New car sales registered the largest year-to-date monthly decline.
Export sales of new vehicles showed a improvement with a year-on-year gains.
NEW CAR SALES DECLINE
July 2015 aggregate new vehicle sales at 54 112 units were down 6.1% from the 57 636 vehicles sold in July 2014.
Overall, out of the total reported Industry sales of 54 112 vehicles, an estimated 44 564 units or 82.4% represented dealer sales, 11.1% represented sales to the vehicle rental industry, 3.4% to industry corporate fleets and 3.1% constituted sales to government.
Naamsa claims sales of new cars in the consumer driven new car market at 36 506 units reflected a substantial decline of 3 509 units or a fall of 8.8% compared to the 40 015 new cars sold in July 2014.
Of the 54 112 new vehicles that were sold in July, 36 506 were passenger cars – representing an 8.8%, year-on-year, decline for this segment. Light commercial vehicle (LCV) sales saw a marginal increase, with a total of 15 090 sales – a year-on-year increase of 0.7%.
'VERY ATTRACTIVE MARKET'
Simphiwe Nghona, WesBank’s Motor Division executive head, said: “Major competition and very attractive marketing incentives from manufacturers have driven LCV sales all year. Even though sales in this segment look relatively flat, they’re quite positive given the overall market conditions.”
Consumer demand for vehicle finance remains strong, says WesBank, however with an all-time high in the volume of finance applications received. A total of 138 485 applications were received in July. Finance applications for new vehicles grew 3.2%, year-on-year. Application volumes for used vehicles grew 8.6% for the same period, the result of consumers continuing to buy down or looking for better value in the used market.
The Reserve Bank’s recent interest rate hike of 25 basis points (0.25%) will also affect heavily indebted consumers, who will have to spend more of their disposable income on servicing debt.
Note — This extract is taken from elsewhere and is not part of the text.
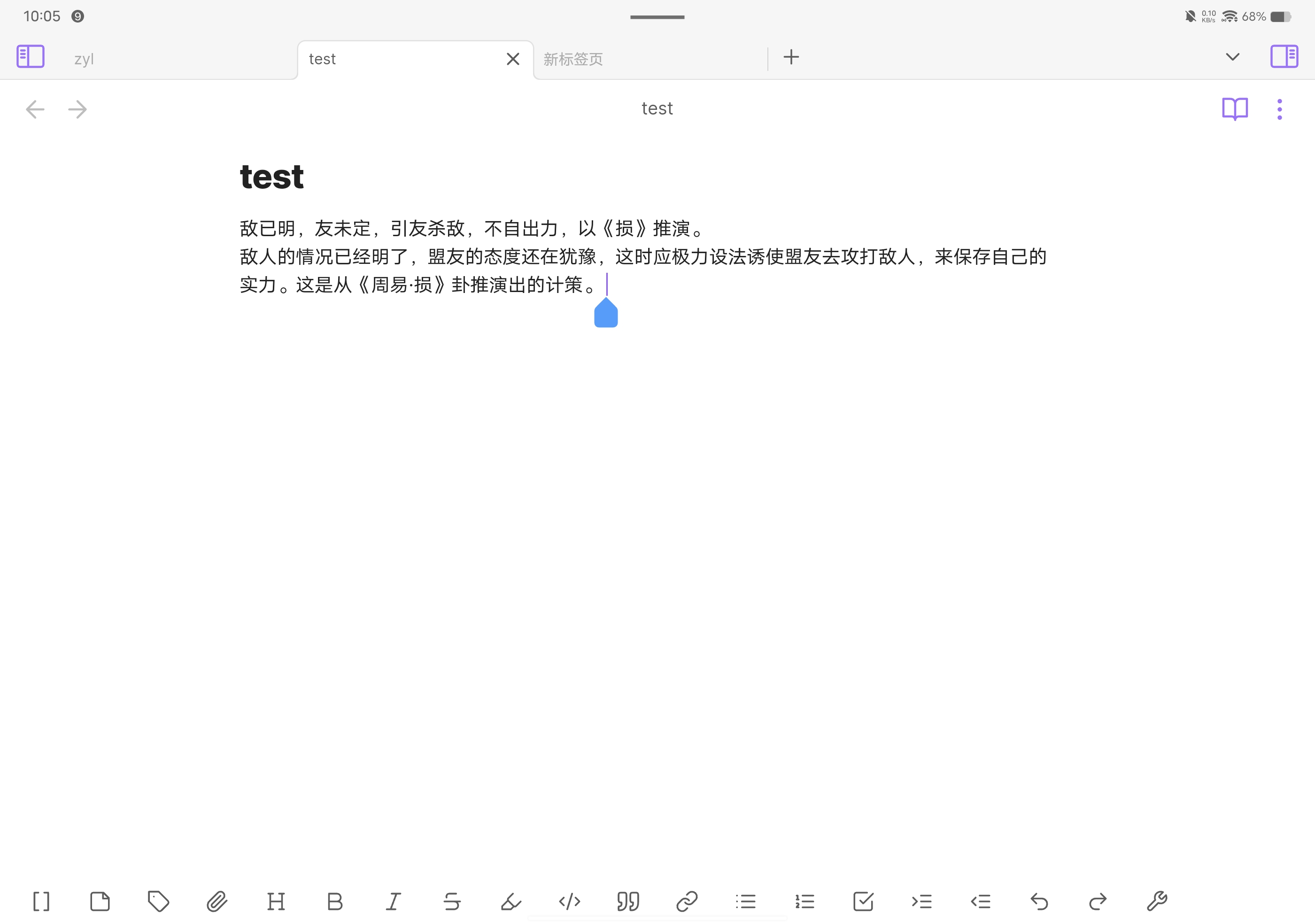
Task: Create a new tab with the plus button
Action: click(791, 57)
Household debt levels remain high and consumer credit profiles are deteriorating. New affordability rules under the National Credit Act have seen a decline in the number of approvals, as these consumers are unable to qualify for more credit.
WesBank also advises consumers to not plan their budgets around August’s drop in fuel prices. The petrol and diesel prices are influenced by a depreciating rand and international oil prices – both volatile factors that could see prices increase in the coming months. The relief from lower fuel prices will most likely be short-lived.
Nghona said: “Given the prevailing economic conditions, consumers who are currently in the market for a new car should consider the long-term impact on their budgets, and carefully structure their finance contracts.
“They should use large deposits to help lower the monthly instalment amounts, and consider a fixed interest rate to safeguard themselves against future interest rate hikes. Longer repayment terms could also assist with affordability, but buyers should be very cautious when considering balloon payments. Insurance and maintenance costs should also be included in mobility budgets.”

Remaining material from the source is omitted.